#Jobs not being processed in a timely manner

1 messages · Page 1 of 1 (latest)

teal mica
#

So I'm using Horizon to handle my jobs in production and at one time I'm submitting 50-70 jobs into the queue, some of them are taking as long as 3-4 minutes to actually enter the queue, despite the job itself taking on average 0.2-0.5 seconds to run.

Here's my Horizon config in case it's relevant, I have it maxing out at 30 processes

'supervisor-1' => [
    'minProcesses' => 1,
    'maxProcesses' => 30,
    'balanceMaxShift' => 5,
    'balanceCooldown' => 5,
    'tries' => 5,
],
rapid orchid
#

Are there any other jobs being processed? And what do you mean by "enter the queue"? Jobs are queued immediately when you dispatch them.

teal mica
#

I have one long running job (on a different queue) that takes about a minute, it kicks off these smaller ones that are user notifications

heavy kettle
#

Is the same supervisor running both queues? Can you show the whole config in horizon.php under the "Queue Worker Configuration" section?

teal mica
# heavy kettle Is the same supervisor running both queues? Can you show the whole config in hor...

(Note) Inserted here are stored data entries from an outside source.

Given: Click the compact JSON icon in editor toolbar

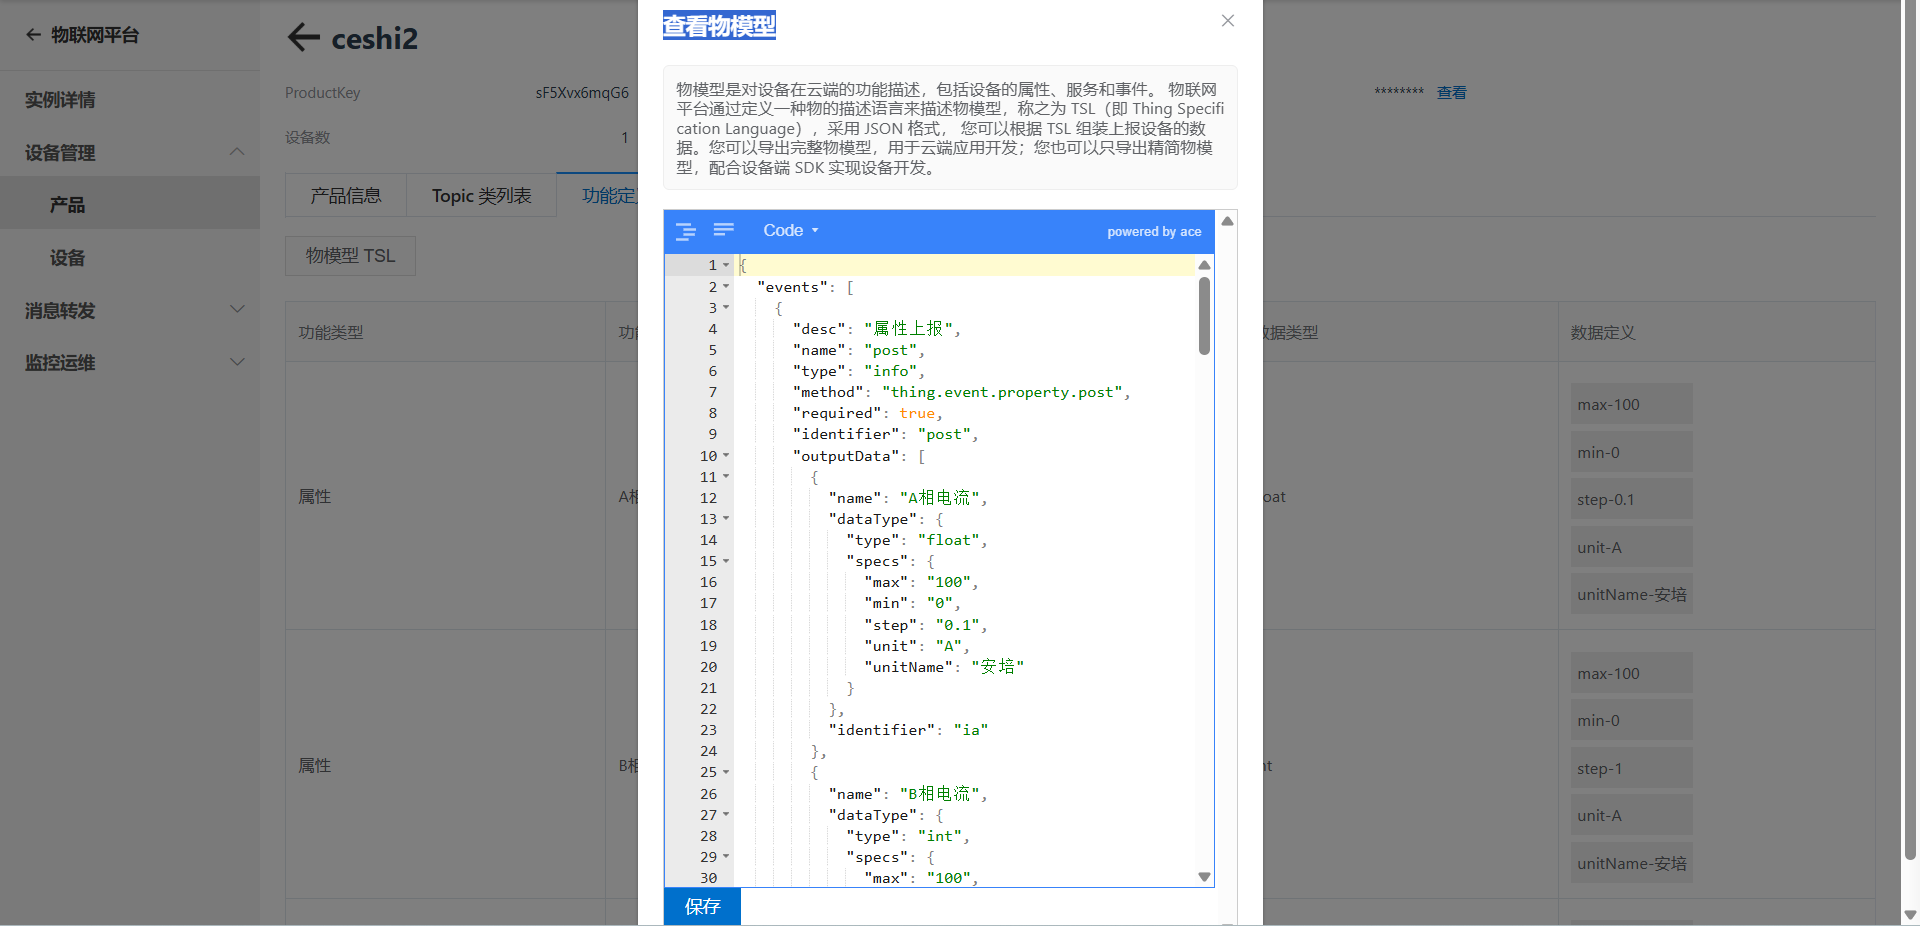Looking at the screenshot, I should pyautogui.click(x=724, y=231).
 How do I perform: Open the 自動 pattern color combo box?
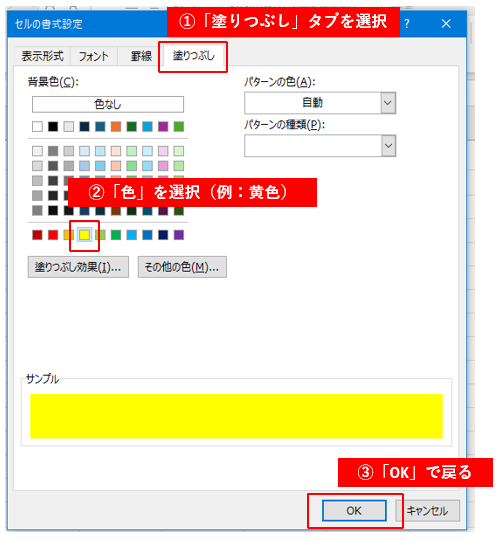(x=320, y=103)
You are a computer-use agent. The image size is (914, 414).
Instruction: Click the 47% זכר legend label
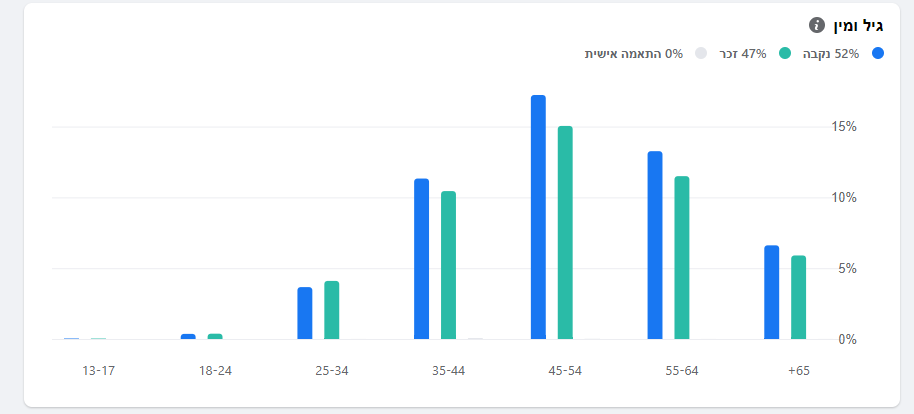pyautogui.click(x=747, y=53)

i'm not sure how to tell that, I think they're separate though?

'defaults' => [
        'supervisor-1' => [
            'connection' => 'redis',
            'queue' => ['default'],
            'balance' => 'auto',
            'maxProcesses' => 1,
            'maxTime' => 0,
            'maxJobs' => 0,
            'memory' => 128,
            'tries' => 1,
            'timeout' => 600,
            'nice' => 0,
        ],
    ],

    'environments' => [
        'production' => [
            'supervisor-1' => [
                'minProcesses' => 1,
                'maxProcesses' => 10,
                'balanceMaxShift' => 5,
                'balanceCooldown' => 2,
                'tries' => 5,
            ],
            'supervisor-long-running' => [
                'connection' => 'redis-long-running',
                'queue' => [
                    'long-running-queue',
                ],
                'balance' => 'auto',
                'minProcesses' => 2,
                'maxProcesses' => 5,
                'tries' => 5,
                'timeout' => 900,
                'balanceMaxShift' => 5,
                'balanceCooldown' => 2
            ],
        ],

        'local' => [
            'supervisor-1' => [
                'maxProcesses' => 3,
            ],
            'supervisor-long-running' => [
                'connection' => 'redis-long-running',
                'queue' => [
                    'long-running-queue',
                ],
                'balance' => 'simple',
                'processes' => 9,
                'tries' => 2,
                'timeout' => 900,
            ],
        ],
    ],
#

The main job runs on the long-running-queue, it sends out notifications that get queued on the default queue, where the delay is happening

#

based on the timings of the notifications, i'm not entirely convinced my default queue is scaling up at all...

heavy kettle
#

Looks like an incomplete config file maybe....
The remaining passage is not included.